§ **SELECTED PASSAGE**:
----------------
Two preemptive nits:
* Go ahead and return the comparison result directory, you don't need a temp.
* Use static_cast<int>() instead of (int).
Comment 8 Michelangelo De Simone 2009-07-23 11:43:19 PDT
(In reply to comment #7)

> Two preemptive nits:
> * Go ahead and return the comparison result directory, you don't need a temp.
> * Use static_cast<int>() instead of (int).

Absolutely, they were just for my debug purposes...:-)
Comment 9 Darin Adler 2009-07-23 14:14:15 PDT
(In reply to comment #6)
> I've modified it in this way:
> 
>             RegularExpression patternRegExp(String("^(?:" + l_pattern + ")$"),
> TextCaseSensitive);
>             int matchLength = 0;
>             int matchOffset = patternRegExp.match(value(), 0, &matchLength);
>             bool fullMatch = (matchOffset == 0 && matchLength ==
> (int)value().length());
> 
>             return !fullMatch;
> 
> I guess this should solve the issue: ^(?: and )$ force the string to be matched
> entirely; in the return statement the value() should match from its beginning
> and for its whole length.

Will this work properly for strings that have "^" or "$" or "(" or ")" characters in them? I think the fullMatch test alone probably solves the problem without the change to the regular expression change.

The typecast to int is unfortunate. I suggest putting value().length() into a local variable of type int to avoid the cast.
Comment 10 Peter Kasting 2009-07-23 14:21:14 PDT
(In reply to comment #9)
> Will this work properly for strings that have "^" or "$" or "(" or ")"
> characters in them? I think the fullMatch test alone probably solves the
> problem without the change to the regular expression change.

I agree. Prepending/appending to the supplied pattern won't fly (discussed w/Hixie on IRC the other day, I'm surprised this has reappeared; consider expressions with a trailing \, or that look like "...) ... (...").

> The typecast to int is unfortunate. I suggest putting value().length() into a
> local variable of type int to avoid the cast.

Both options cast.  Making the cast explicit seems better to me;

int foo = (some size_t);
if (foo == (some int)) ...

...is more subtle than:

if (static_cast<int>(foo) == (some int))

...if there is ever a potential problem (e.g. overflow).
Comment 11 Darin Adler 2009-07-23 14:59:32 PDT
(In reply to comment #10)
----------------
§ **MATERIAL SHOWN**:
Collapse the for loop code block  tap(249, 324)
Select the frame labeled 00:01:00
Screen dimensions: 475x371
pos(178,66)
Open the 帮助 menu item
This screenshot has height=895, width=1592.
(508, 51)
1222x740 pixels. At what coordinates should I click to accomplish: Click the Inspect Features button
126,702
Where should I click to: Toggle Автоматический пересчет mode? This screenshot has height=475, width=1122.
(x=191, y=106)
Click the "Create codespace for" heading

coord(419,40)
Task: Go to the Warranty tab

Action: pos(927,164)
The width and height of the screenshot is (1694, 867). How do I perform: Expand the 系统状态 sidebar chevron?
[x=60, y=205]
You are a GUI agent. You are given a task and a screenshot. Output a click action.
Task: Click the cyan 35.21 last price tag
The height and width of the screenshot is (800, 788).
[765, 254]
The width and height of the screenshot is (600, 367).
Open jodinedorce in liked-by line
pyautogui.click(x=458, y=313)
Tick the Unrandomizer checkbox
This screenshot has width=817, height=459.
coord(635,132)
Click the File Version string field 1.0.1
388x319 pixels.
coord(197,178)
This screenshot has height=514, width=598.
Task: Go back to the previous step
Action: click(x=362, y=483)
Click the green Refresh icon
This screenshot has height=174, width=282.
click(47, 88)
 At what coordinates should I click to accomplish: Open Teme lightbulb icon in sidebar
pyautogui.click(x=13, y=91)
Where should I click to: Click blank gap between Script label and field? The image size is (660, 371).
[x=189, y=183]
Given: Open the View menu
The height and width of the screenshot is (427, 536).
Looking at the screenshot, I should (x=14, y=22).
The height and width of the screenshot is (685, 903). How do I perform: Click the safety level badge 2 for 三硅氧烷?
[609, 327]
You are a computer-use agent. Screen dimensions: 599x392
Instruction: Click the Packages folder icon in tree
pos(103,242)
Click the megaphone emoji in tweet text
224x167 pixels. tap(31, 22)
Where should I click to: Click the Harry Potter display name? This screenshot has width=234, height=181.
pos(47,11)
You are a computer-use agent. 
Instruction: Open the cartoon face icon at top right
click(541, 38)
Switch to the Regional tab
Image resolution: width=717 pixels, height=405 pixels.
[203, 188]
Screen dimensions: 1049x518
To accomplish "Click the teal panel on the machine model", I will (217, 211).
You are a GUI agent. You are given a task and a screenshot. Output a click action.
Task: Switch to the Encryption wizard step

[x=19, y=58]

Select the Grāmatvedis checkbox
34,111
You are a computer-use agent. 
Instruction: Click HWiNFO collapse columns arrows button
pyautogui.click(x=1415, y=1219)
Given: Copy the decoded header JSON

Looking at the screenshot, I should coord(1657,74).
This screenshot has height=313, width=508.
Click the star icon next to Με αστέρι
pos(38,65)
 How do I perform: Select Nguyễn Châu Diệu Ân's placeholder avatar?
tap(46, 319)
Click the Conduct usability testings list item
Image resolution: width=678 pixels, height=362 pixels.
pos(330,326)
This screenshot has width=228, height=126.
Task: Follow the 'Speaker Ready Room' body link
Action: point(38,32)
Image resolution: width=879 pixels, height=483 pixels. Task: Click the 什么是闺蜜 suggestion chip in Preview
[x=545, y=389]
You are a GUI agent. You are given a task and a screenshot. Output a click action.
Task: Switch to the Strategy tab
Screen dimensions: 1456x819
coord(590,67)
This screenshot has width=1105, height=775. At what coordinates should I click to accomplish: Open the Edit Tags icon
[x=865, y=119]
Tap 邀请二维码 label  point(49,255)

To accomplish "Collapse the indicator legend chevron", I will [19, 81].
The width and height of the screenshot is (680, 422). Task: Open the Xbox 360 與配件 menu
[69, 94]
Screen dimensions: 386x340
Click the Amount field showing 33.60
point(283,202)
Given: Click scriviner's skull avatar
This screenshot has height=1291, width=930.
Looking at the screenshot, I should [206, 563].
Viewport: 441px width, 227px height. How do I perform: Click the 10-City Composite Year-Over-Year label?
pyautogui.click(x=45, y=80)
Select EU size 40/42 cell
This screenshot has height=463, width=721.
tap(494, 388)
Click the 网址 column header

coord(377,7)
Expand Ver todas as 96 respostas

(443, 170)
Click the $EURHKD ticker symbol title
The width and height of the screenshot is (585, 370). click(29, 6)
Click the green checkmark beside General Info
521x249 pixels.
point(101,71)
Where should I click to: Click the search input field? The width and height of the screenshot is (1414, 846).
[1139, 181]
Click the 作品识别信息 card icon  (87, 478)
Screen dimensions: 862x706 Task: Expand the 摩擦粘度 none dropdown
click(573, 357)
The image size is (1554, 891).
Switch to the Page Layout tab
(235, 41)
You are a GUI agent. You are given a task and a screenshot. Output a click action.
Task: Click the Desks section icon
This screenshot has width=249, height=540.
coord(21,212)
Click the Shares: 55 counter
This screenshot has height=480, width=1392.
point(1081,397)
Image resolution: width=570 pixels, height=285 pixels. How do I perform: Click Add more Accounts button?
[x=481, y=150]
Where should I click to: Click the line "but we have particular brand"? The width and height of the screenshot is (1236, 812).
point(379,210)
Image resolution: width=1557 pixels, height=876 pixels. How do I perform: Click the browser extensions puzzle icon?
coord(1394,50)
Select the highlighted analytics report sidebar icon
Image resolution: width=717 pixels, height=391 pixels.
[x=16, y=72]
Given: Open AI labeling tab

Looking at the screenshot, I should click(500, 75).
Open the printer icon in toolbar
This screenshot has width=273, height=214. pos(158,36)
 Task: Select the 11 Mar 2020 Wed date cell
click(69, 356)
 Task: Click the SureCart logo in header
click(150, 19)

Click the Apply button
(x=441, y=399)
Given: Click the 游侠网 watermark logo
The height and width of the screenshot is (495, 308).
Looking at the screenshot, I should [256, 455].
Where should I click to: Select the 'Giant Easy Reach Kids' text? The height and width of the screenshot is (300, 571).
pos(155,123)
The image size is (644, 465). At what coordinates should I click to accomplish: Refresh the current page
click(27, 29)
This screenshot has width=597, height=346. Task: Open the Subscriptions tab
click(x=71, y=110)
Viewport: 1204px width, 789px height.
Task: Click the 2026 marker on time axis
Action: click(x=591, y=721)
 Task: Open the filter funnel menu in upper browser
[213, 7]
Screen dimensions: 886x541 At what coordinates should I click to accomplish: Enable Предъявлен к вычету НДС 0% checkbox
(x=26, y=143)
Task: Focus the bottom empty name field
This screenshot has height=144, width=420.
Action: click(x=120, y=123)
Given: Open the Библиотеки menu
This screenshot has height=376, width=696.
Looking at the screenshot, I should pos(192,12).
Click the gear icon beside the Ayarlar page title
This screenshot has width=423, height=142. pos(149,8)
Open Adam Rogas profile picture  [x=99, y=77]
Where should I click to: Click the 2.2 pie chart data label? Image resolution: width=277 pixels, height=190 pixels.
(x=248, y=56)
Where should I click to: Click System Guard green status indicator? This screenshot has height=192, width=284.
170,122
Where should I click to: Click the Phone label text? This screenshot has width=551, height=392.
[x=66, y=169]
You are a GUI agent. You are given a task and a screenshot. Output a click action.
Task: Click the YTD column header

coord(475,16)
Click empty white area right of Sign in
----------------
§ **EXERCISE TASKS**:
a. Revise the code review thread between "Comment 8 Michelangelo" and "my debug purposes...:-)", inclusive, so that "debug" reads "testing".
b. Carry on the code review thread from the point where it stops.
The records were taken from a different source than the code review thread.

§ **ANSWERS TO THE TASKS**:
a.
Comment 8 Michelangelo De Simone 2009-07-23 11:43:19 PDT
(In reply to comment #7)

> Two preemptive nits:
> * Go ahead and return the comparison result directory, you don't need a temp.
> * Use static_cast<int>() instead of (int).

Absolutely, they were just for my testing purposes...:-)

b.
> Both options cast.  Making the cast explicit seems better to me

I don't agree that those are both the same.

WebKit has lots of the implicit integer type conversions using assignment, and those only work for integer conversion. On the other hand, the (int) syntax can convert anything into an int.

If we had a numeric-only cast, then I would agree that the both options were equivalent.
Comment 12 Michelangelo De Simone 2009-07-23 15:11:12 PDT
(In reply to comment #11)

> If we had a numeric-only cast, then I would agree that the both options were
> equivalent.

This is the snippet of the code I'm gonna attach to this bug:

            if (value().isEmpty())
                return true;

            RegularExpression patternRegExp(l_pattern, TextCaseSensitive);
            int matchLength = 0;
            int valueLength = value().length();
            int matchOffset = patternRegExp.match(value(), 0, &matchLength);

            return matchOffset != 0 || matchLength != valueLength;

On http://paste.lisp.org/display/84099 I've temporarily pasted some new negative and positive test to check the code against special chars.

Waiting for comments.
Comment 13 Darin Adler 2009-07-23 15:13:09 PDT
Looks to me like you're on the right track now.
Comment 14 Peter Kasting 2009-07-23 15:16:33 PDT
(In reply to comment #11)
> (In reply to comment #10)
> I don't agree that those are both the same.
> 
> WebKit has lots of the implicit integer type conversions using assignment, and
> those only work for integer conversion. On the other hand, the (int) syntax can
> convert anything into an int.

I explicitly suggested static_cast<int>(), which is much narrower than (int).  I agree that (int), or reinterpret_cast<int>(), would be poor choices.

My memory of the ANSI spec is not good enough to recall whether static_cast<>() allows (without warning) conversions that initialization does not allow.  I don't think it does, but I could be wrong.
Comment 15 Darin Adler 2009-07-23 15:17:41 PDT
(In reply to comment #14)
> My memory of the ANSI spec is not good enough to recall whether
> static_cast<>()  allows (without warning) conversions that initialization
> does not allow. I don't think it does, but I could be wrong.

It does.

For example, a cast from void* to char*.
Comment 16 Peter Kasting 2009-07-23 15:21:56 PDT
(In reply to comment #15)
> (In reply to comment #14)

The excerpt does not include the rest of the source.